17 avril 2011

Essential Killing

Grand prix du jury à la Mostra de Venise en 2010, prix d'interprétation pour Vincent Gallo, Jerzy Skolimowski dégage un grand respect chez les critiques, cinquante ans après ses débuts avec Signes particuliers : néant, La Barrière ou Le Départ. Revenu en 2008, après une semi retraite, avec le drame éblouissant Quatre nuits avec Anna, le cinéaste polonais avait montré qu'il avait encore soif de pellicule, et bien raison de l'avoir. Essential Killing a ainsi tous les ingrédients pour se faire savourer.
Mais il faut avouer, malgré les éloges dithyrambiques de la presse, que ce survival objectif peut décevoir sur plusieurs points... Il reste néanmoins certain qu'on ne pourra reprocher à Essential Killing son audace et sa prise de risque. En effet, Skolimowski dirige l'œil de la caméra avec toujours cette même distance plus apolitique que réellement pudique - finalement on s'identifie rapidement à ce traqué sanguinaire - en soustrayant cela étant toute explication concrète (Quel pays de l'Europe de l'est ? Qui est cet homme ? Agit-il à la guerre par conviction ?). Le réalisateur se dénude de tout contexte polémique pour proposer une vraie immersion catharsique, une plongée dans l'enfer de cet évadé pour lequel on se surprend de compatir. Et cette plongée se fait à deux mille mètres de profondeur sans bouteille d'oxygène : d'un meurtre à la tronçonneuse à une séquence d'allaitement effroyable, Skolimowski n'épargne pas son spectateur qu'il met clairement à rude épreuve. Mais il n'épargne pas non plus une esthétique vraiment maitrisée, à l'image de ce décor désert de forêt glacée qui s'accorde parfois avec une cruelle harmonie à la psychologie même du personnage, comme la séquence de grimpe interminable, peut-être la plus belle et la plus parlante du film. Il se dénude aussi de dialogues (les voix sont toujours lointaines ou transmises à travers des appareils) et finalement de tout schéma cinématographique connu laissant sans cesse place à l'imprévisible, où des flashbacks métaphoriques croisent des visions du futur et où la mort guette chaque mouvement et chaque centimètre carré de ce décor hivernal. Skolimowski expérimente plutôt efficacement le genre du survival en n'offrant aucune autre alternative, aucune crise qui viendrait complexer le suspens original du film qui reste toujours le même : survivre, coûte que coûte.
Si ce regard posé sur l'instinct de survie interpelle les sens, l'expérience Essential Killing ne va pour autant pas au-delà. Bien que court (1h20), la narration se heurte souvent à un mou partiel qui vient quelque fois tuer un rythme pourtant soutenu dans toute la première partie du film. Des séquences de survie viennent ainsi remplir, narrer la situation désastreuse de son protagoniste sans pour autant proposer un réel intérêt. Si le suspens demeure, le scénario donne l'amère frustration de ne pas creuser plus ce personnage qui se cantonne à cet exercice de style de rester blanchi - survivre oui, mais pourquoi ? - si bien que le dénouement arrive comme un cheveu sur la soupe sans pour autant étouffer son consommateur.
Intéressant, quoi que légèrement suffisant, Essential Killing se laisse surtout voir pour l'interprétation géniale de Vincent Gallo qui vient gommer le jusqu'au boutisme froidement cloisonné du film, à la fois son plus grand mérite et défaut car l'idée se mord en fin ce compte un peu la queue.

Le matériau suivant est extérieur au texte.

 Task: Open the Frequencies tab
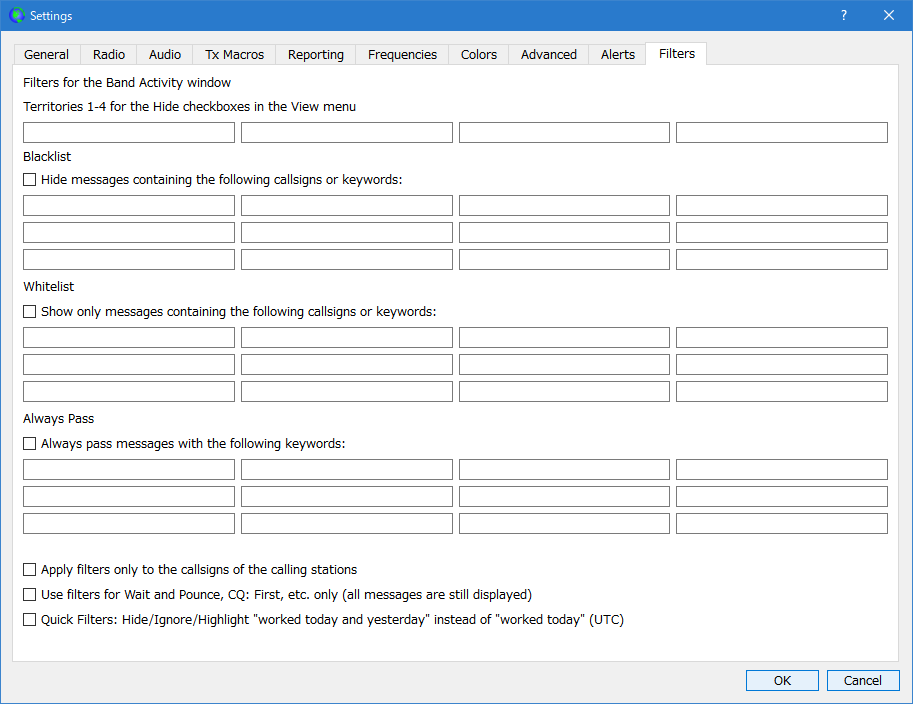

Réalisé par Jerzy Skolimowski
Avec Vincent Gallo, Emmanuelle Seigner, Nicolai Cleve Broch
Film polonais, irlandais, français, norvégien, hongrois | Durée : 1h23
Date de sortie en France : 06 Avril 2011

2 avis gentiment partagé(s):

mymp a dit…

J'aurais moins de demi-mesure que toi : ce film est une purge, un des pires que j'ai vu cette année. Pourtant amateur de sensations au cinéma, là j'ai vraiment été déçu, et même très énervé en sortant de la salle. C'est ennuyeux à mourir, absolument pas prenant ni hypnotique, je ne comprends pas moi aussi l'engouement des critiques et celui de beaucoup de blogueurs. Même Gallo ne m'a pas tant impressionné que ça, c'est dire... Je réserve à Essential killing une place de choix dans mon futur top flop 2011 ;)

Jérémy a dit…

Pourquoi tant de haine ?! ^^
J'ai vu que t'assassiner le film sur la blogosphère, moi je reste en demi-teinte (je suis pas normand pour rien !).
Il y a du bon dans ce film je pense, de l'audace et une approche quasi chirurgicale du protagoniste qui n'est pas inintéressante. Mais je pense qu'au delà de l'exercice plastique le réalisateur a oublié finalement de raconter quelque chose. C'est... un peu embêtant quand même.